4. If the universe began in the big bang as a huge burst of energy,
it should have evolved into equal parts matter and antimatter
(CP symmetry). But instead the stars and nebulae
are made of protons, neutrons and electrons and not their antiparticles
(their antimatter equivalents). This matter asymmetry
cannot be explained by the Standard Model.
5. About a quarter of the universe is invisible cold dark matter
that cannot be particles of the Standard Model.
6. In the Standard Model, interactions with the Higgs field
(which is associated with the Higgs boson) cause particles
to have mass. The Standard Model cannot explain the very
special forms that the Higgs interactions must take.
7. Quantum corrections apparently make the calculated
Higgs boson mass huge, which in turn would make all particle
masses huge. That result cannot be avoided in the Standard
Model and thus causes a serious conceptual problem.
8. The Standard Model cannot include gravity, because it
does not have the same structure as the other three forces.
9. The values of the masses of the quarks and leptons (such
as the electron and neutrinos) cannot be explained by the
Standard Model.
10. The Standard Model has three “generations” of particles.
The everyday world is made up entirely of first-generation
particles, and that generation appears to form a consistent
theory on its own. The Standard Model describes all three generations,
but it cannot explain why more than one exists.

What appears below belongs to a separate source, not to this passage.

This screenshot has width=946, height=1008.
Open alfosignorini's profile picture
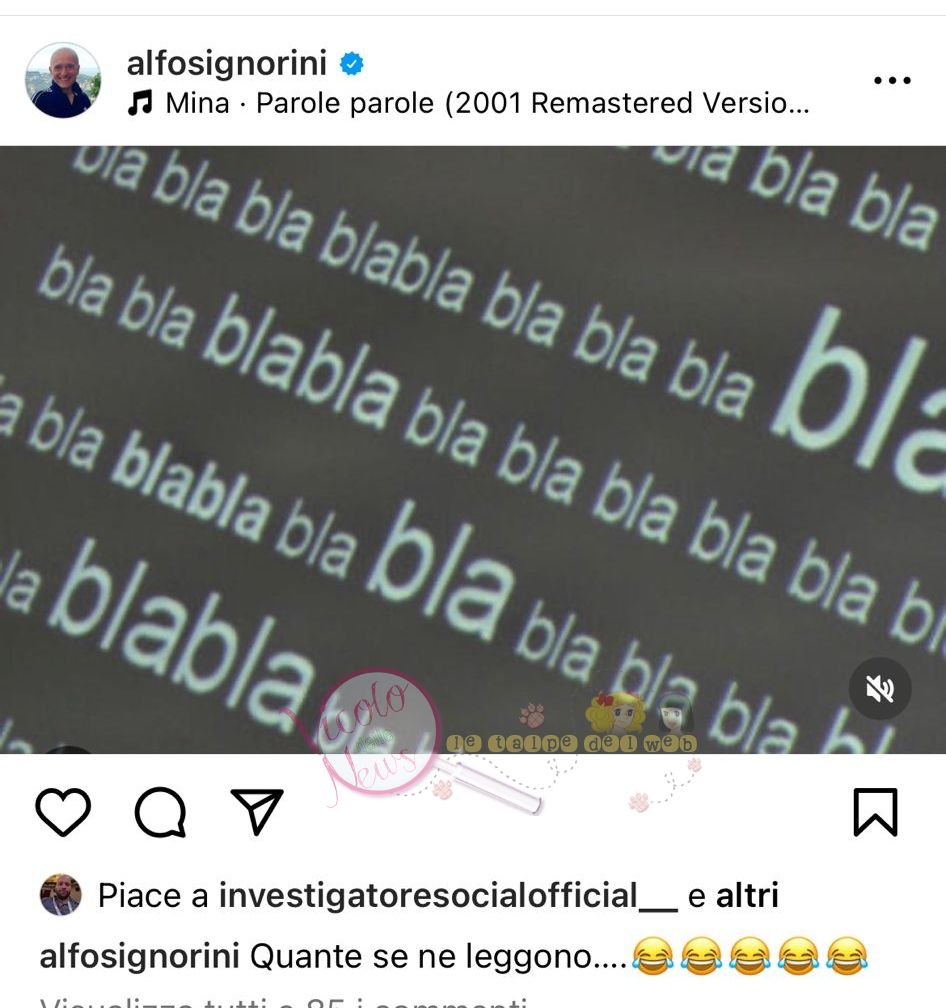(63, 80)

In expressing these mysteries, when I say the Standard Model
cannot explain a given phenomenon, I do not mean that the
theory has not yet explained it but might do so one day. The
Standard Model is a highly constrained theory, and it cannot
ever explain the phenomena listed above. Possible explanations
do exist. One reason the supersymmetric extension is attractive
to many physicists is that it can address all but the second and
the last three of these mysteries. String theory (in which particles
are represented by tiny, one-dimensional entities instead of
point objects) addresses the last three. The phenomena that the Standard Model cannot
explain are clues to how it will be extended.

It is not surprising that there are questions that the Standard
Model cannot answer—every successful theory in science has increased
the number of answered questions but has left some unanswered.
And even though improved understanding has led to
new questions that could not be formulated earlier, the number
of unanswered fundamental questions has continued to decrease.

Some of these 10 mysteries demonstrate another reason why
particle physics today is entering a new era. It has become clear
that many of the deepest problems in cosmology have their solutions
in particle physics, so the fields have merged into “particle
cosmology.” Only from cosmological studies could we
learn that the universe is matter (and not antimatter) or that the
universe is about a quarter cold dark matter. Any theoretical understanding
of these phenomena must explain how they arise as
part of the evolution of the universe after the big bang. But cosmology
alone cannot tell us what particles make up cold dark
matter, or how the matter asymmetry is actually generated, or
how inflation originates. Understanding of the largest and the
smallest phenomena must come together.